To be profitable, we need to receive orders for about 100 million screws per month. If we start receiving such orders, then we may think about establishing a plant there.
We also want to contribute to society. That is how we produce value for the client, and if we have a trusting relationship with them, then I believe we can continue to grow. We are using almost all of our profits every year as investment into things like capital investment, R&D and M&As. That way, I believe we are able to continue to grow and be better next year.
We are not a large company, but we want to win in the industry. We would like to be a top niche leader and we cannot be that if we are all-rounders. For example, in earthquake-prone Japan, ground inspection is required before construction of single-family houses. We have a 90% share of the domestic market for ground inspection equipment that automatically performs such inspections.
Speaking about fasteners, we are releasing about 50 new products every month. We are doing so because we want to continue to be profitable and, in the case of the GIZATITE, if you fasten it, it does not loosen. It is also resistant to heat and vibrations, so it can be applied to mobile phones and cars too. We believe we can contribute to any market in the world.
Now we have good fastening technology because we always think about the machines that are made with our screws, and we also produce machines for production because we always think about the screws.
Let's say we come back to interview you again in six years' time. What would you like to have achieved by then?

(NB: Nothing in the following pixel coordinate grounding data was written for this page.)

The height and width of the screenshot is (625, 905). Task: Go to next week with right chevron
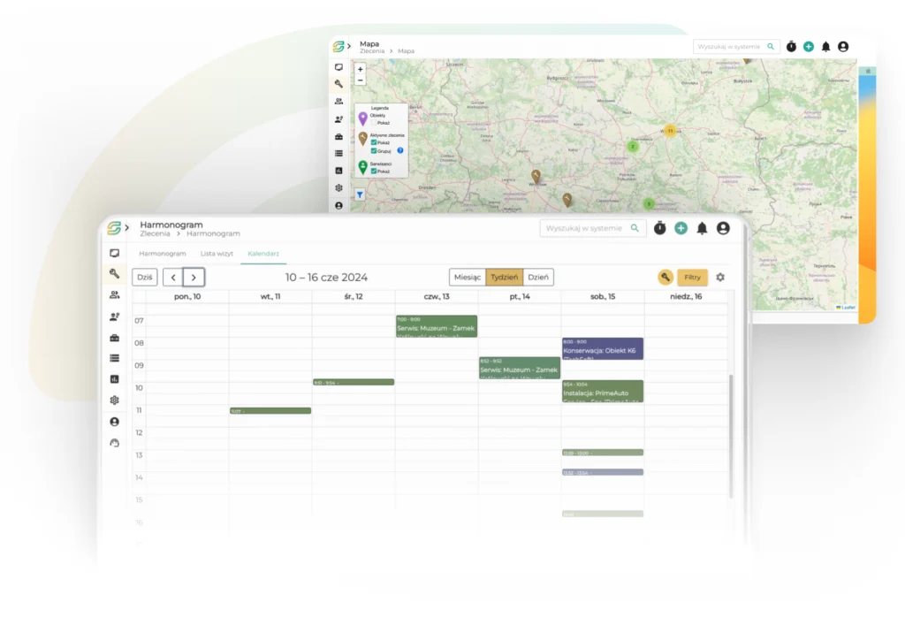tap(194, 278)
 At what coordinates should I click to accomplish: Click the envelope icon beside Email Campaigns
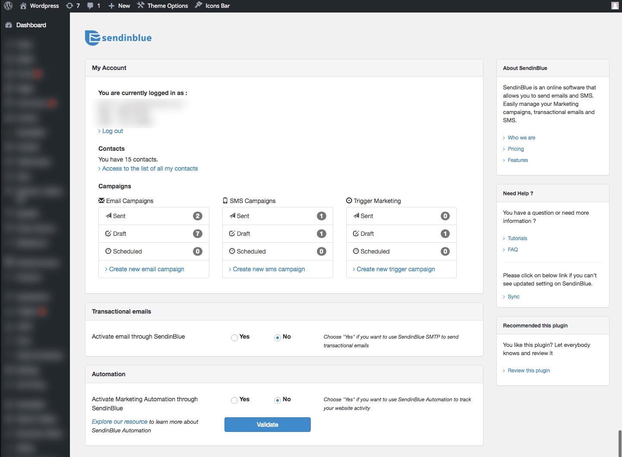[101, 200]
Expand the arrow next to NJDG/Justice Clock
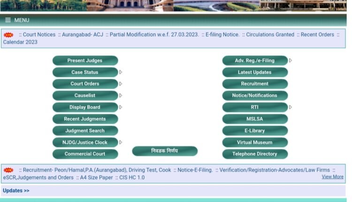 click(121, 142)
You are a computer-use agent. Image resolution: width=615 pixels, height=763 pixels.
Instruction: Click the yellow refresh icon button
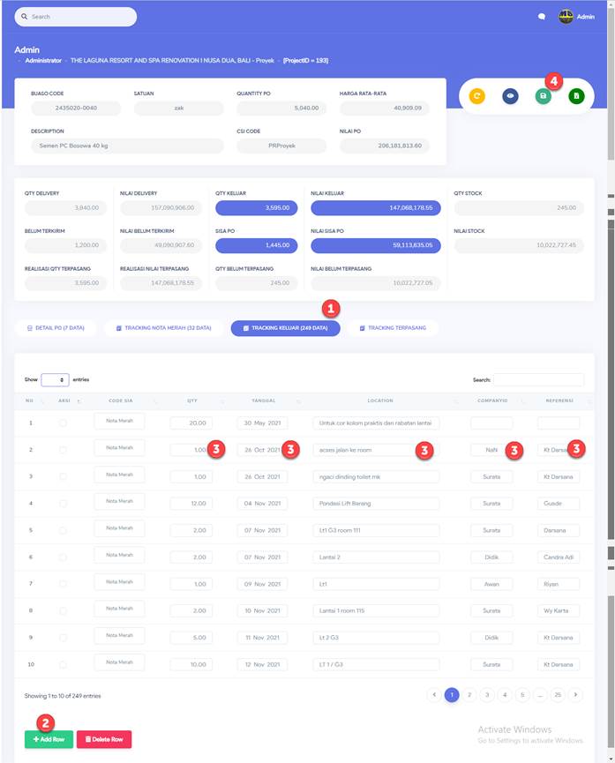pyautogui.click(x=476, y=95)
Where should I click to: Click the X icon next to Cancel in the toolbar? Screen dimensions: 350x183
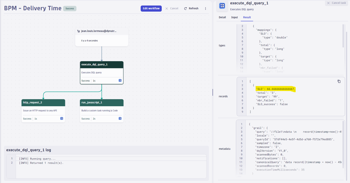(x=167, y=8)
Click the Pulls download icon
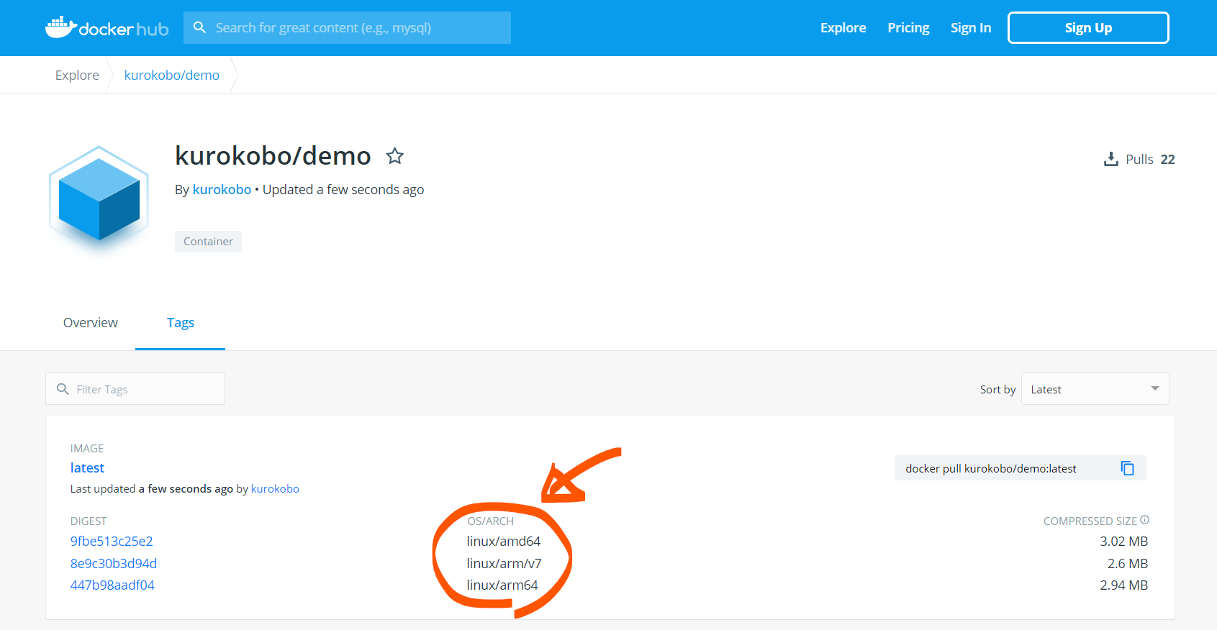This screenshot has height=630, width=1217. [1111, 159]
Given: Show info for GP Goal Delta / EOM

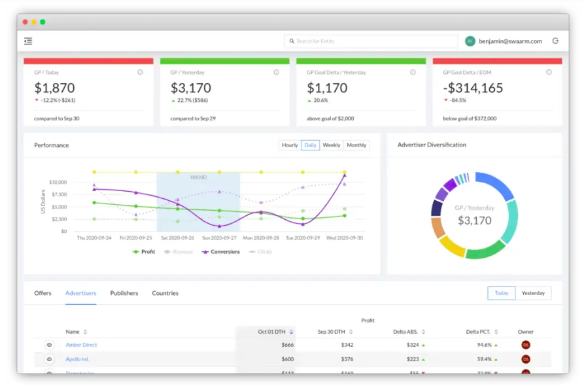Looking at the screenshot, I should (x=549, y=72).
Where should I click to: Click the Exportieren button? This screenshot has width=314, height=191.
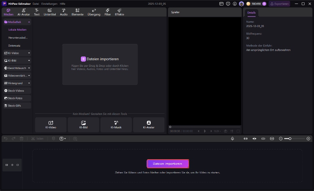279,4
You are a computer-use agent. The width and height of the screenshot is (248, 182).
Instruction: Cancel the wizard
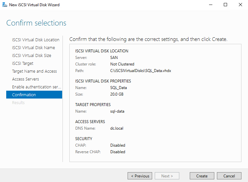(229, 176)
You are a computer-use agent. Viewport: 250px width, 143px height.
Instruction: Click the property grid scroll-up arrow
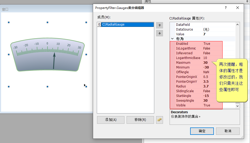tap(237, 25)
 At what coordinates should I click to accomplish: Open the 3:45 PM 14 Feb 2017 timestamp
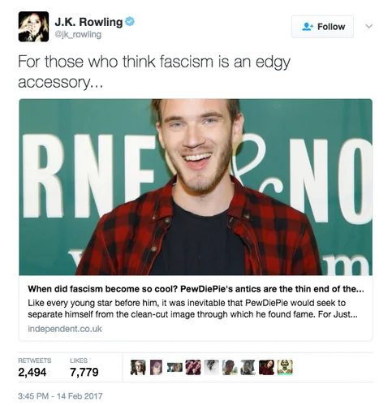click(60, 396)

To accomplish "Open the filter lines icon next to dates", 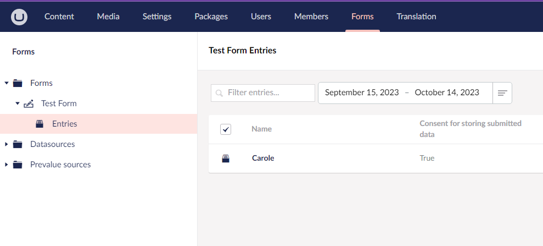I will (502, 93).
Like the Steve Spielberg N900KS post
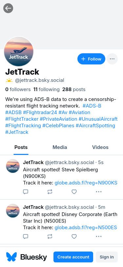Screen dimensions: 123x267 pos(74,192)
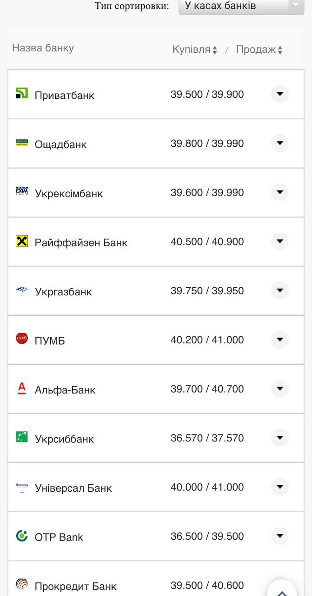The width and height of the screenshot is (312, 596).
Task: Open the Прокредит Банк link
Action: [75, 586]
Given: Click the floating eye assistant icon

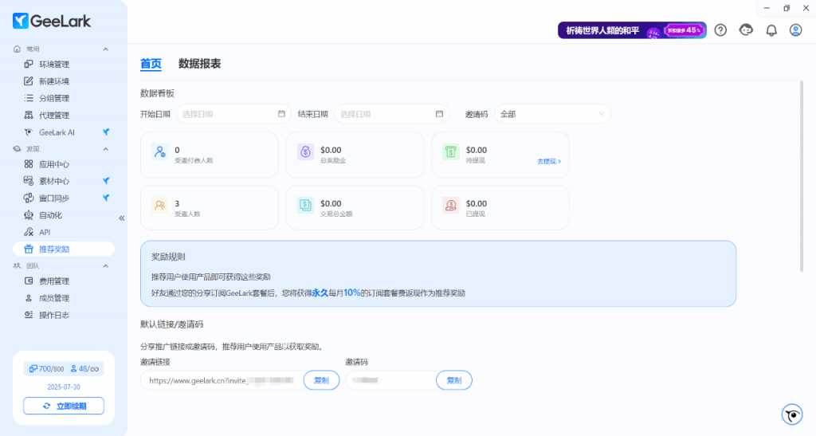Looking at the screenshot, I should [791, 414].
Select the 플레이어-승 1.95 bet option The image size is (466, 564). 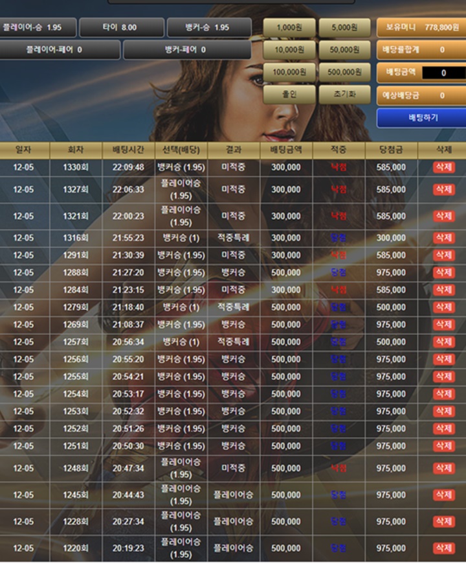38,27
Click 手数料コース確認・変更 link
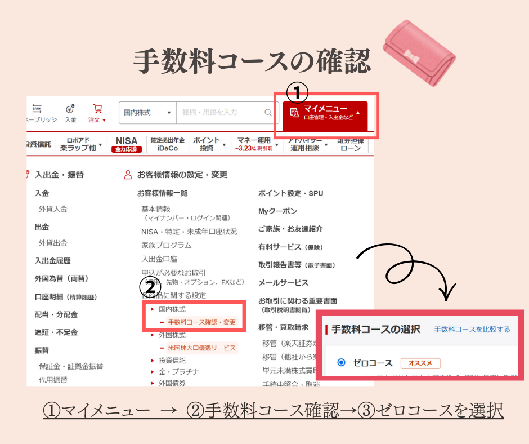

One of our goals is to enhance our revenue. I am sure we can do that, but I would like to tell you that our revenue improved by that time and I would like you to call this company an excellent one. We are putting a lot of focus on taking care of people, like the education of our employees, so when you come back here six years from now, I would like you to see our employees working enthusiastically and energetically, and also I would like you to see the growth of our revenue.